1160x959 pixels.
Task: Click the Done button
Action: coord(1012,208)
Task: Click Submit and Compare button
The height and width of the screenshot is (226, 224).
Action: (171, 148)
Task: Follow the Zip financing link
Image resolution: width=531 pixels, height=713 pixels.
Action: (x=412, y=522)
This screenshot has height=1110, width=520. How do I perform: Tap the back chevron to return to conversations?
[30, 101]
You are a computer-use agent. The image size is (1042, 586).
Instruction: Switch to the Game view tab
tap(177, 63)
#####
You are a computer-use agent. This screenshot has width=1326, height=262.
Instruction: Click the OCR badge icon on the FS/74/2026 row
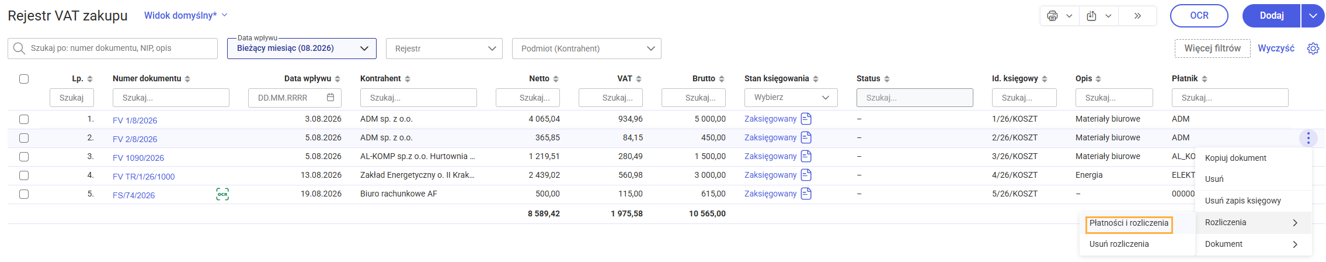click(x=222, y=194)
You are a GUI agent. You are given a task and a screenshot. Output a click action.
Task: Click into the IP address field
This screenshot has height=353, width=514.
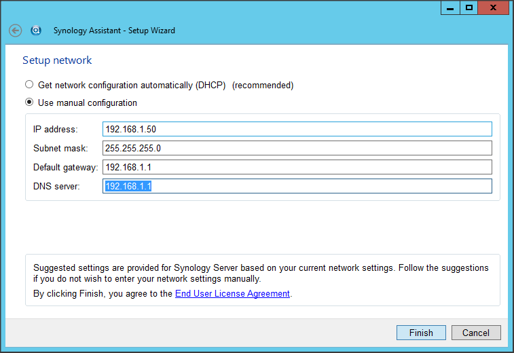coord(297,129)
#####
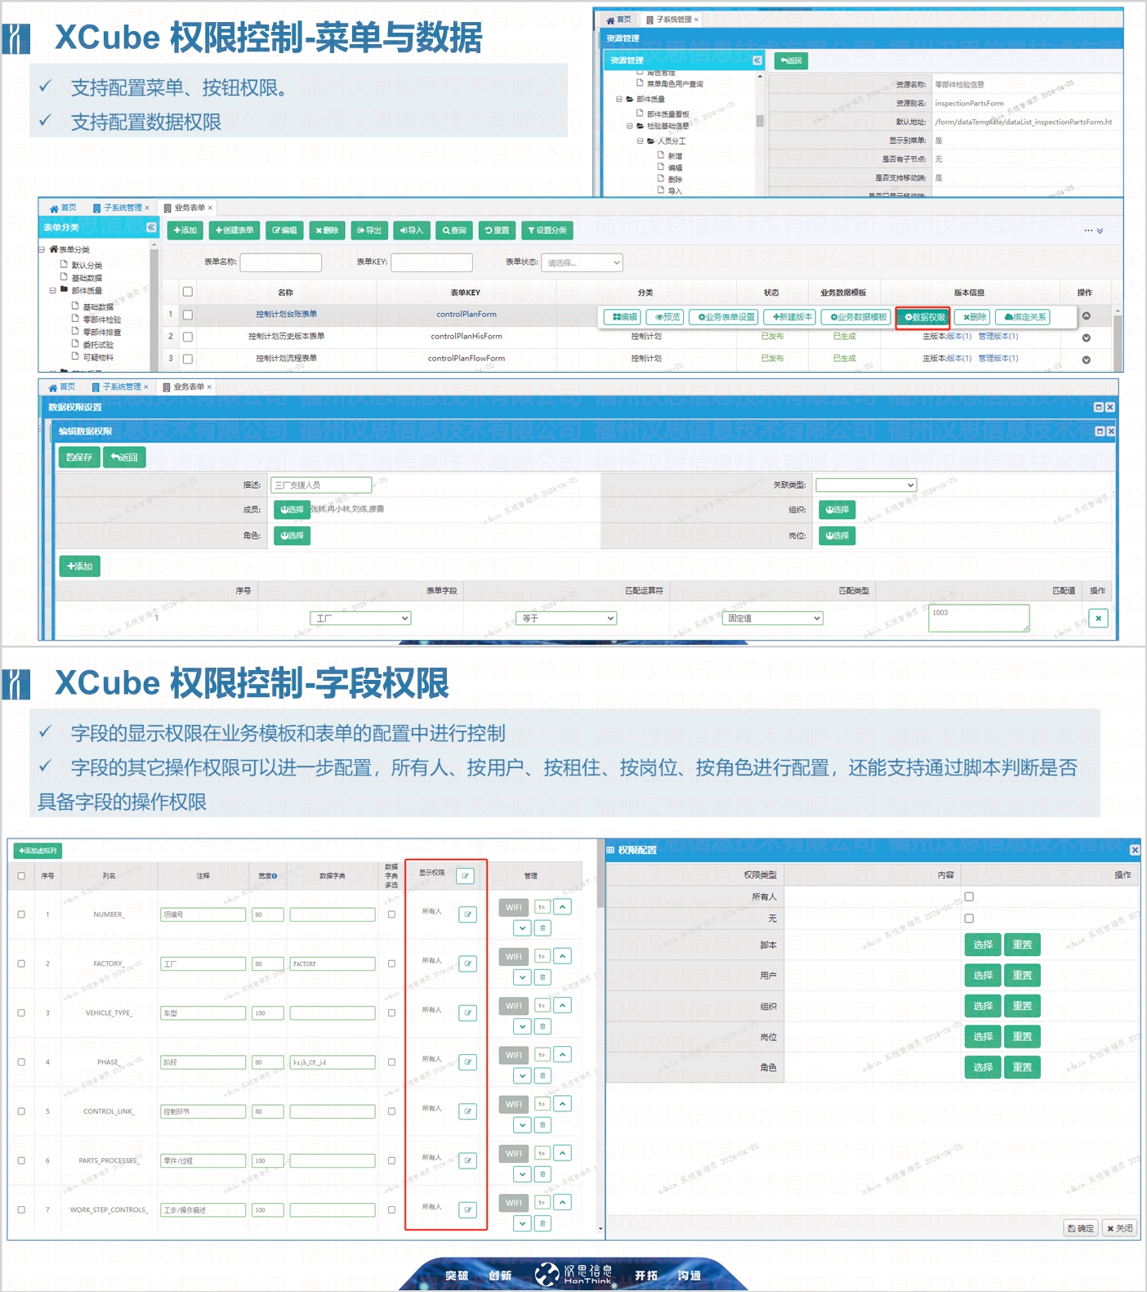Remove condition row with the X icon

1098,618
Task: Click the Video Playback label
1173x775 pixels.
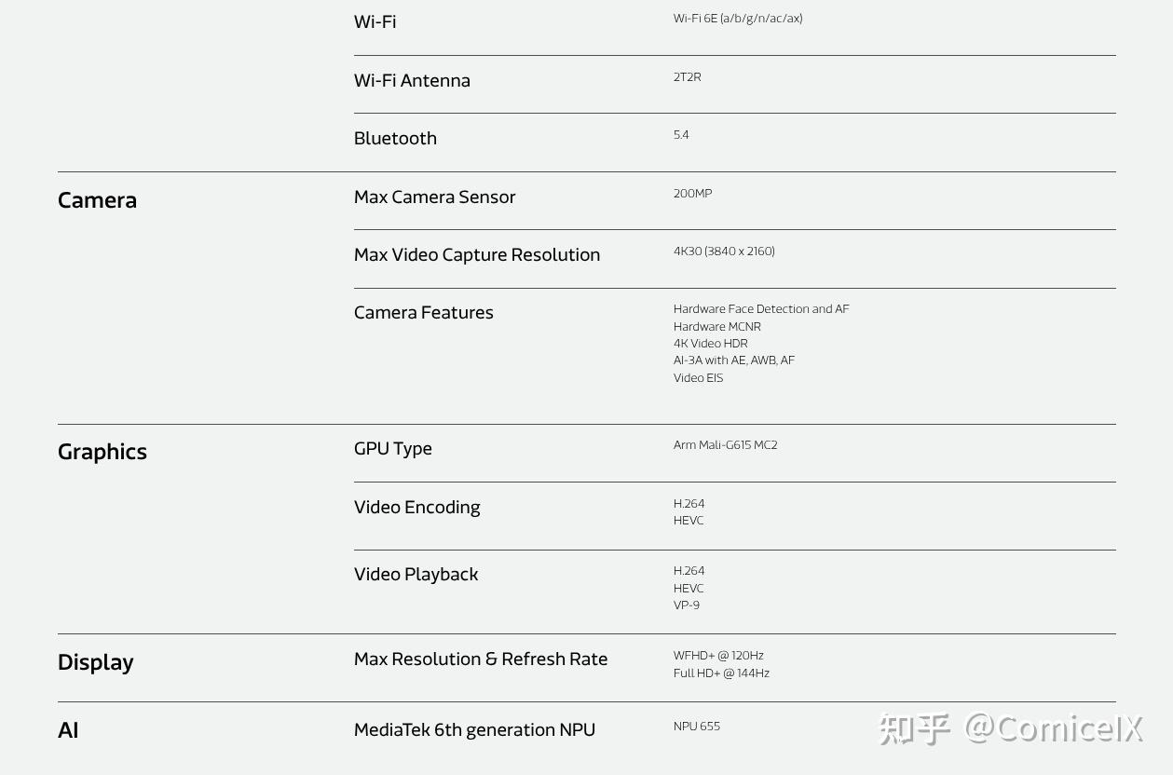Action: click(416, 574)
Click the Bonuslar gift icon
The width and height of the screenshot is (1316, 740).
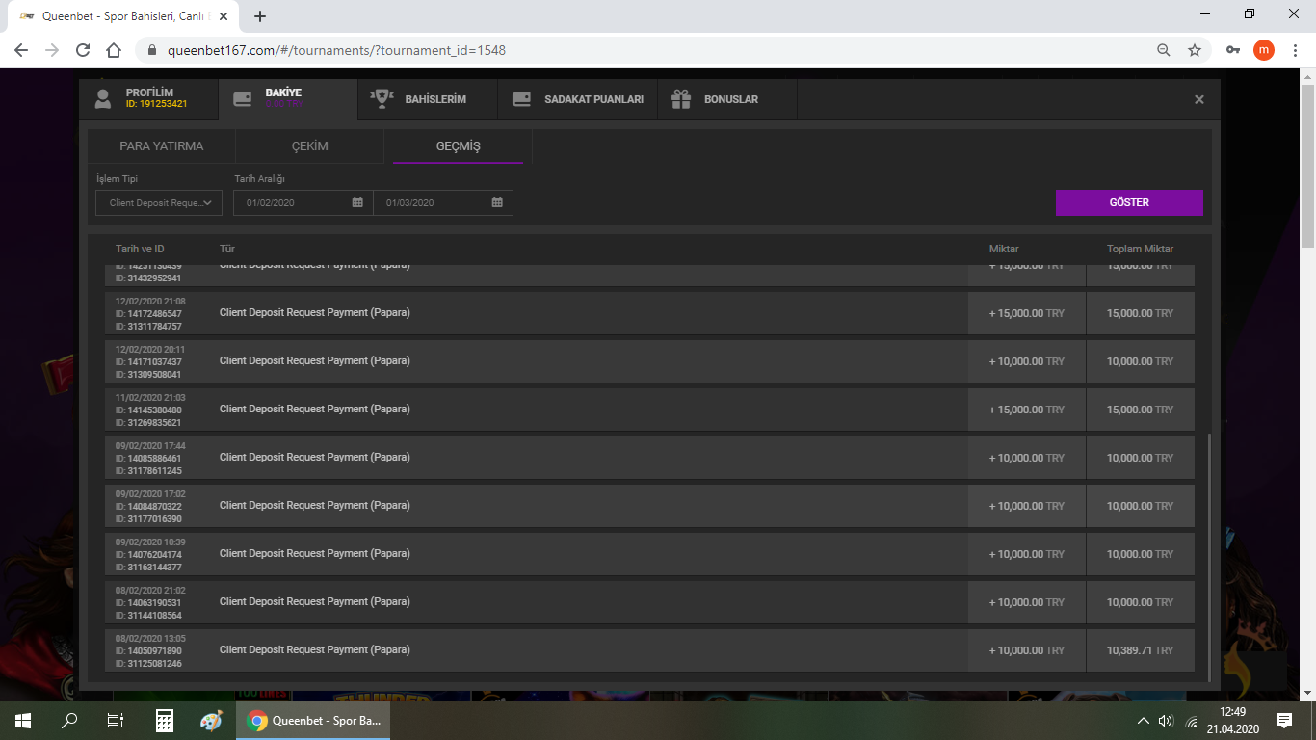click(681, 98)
#####
## Exercise
Count of lines in the data above that contain the string "agent": give this number and no other words.

## Solution to this task
3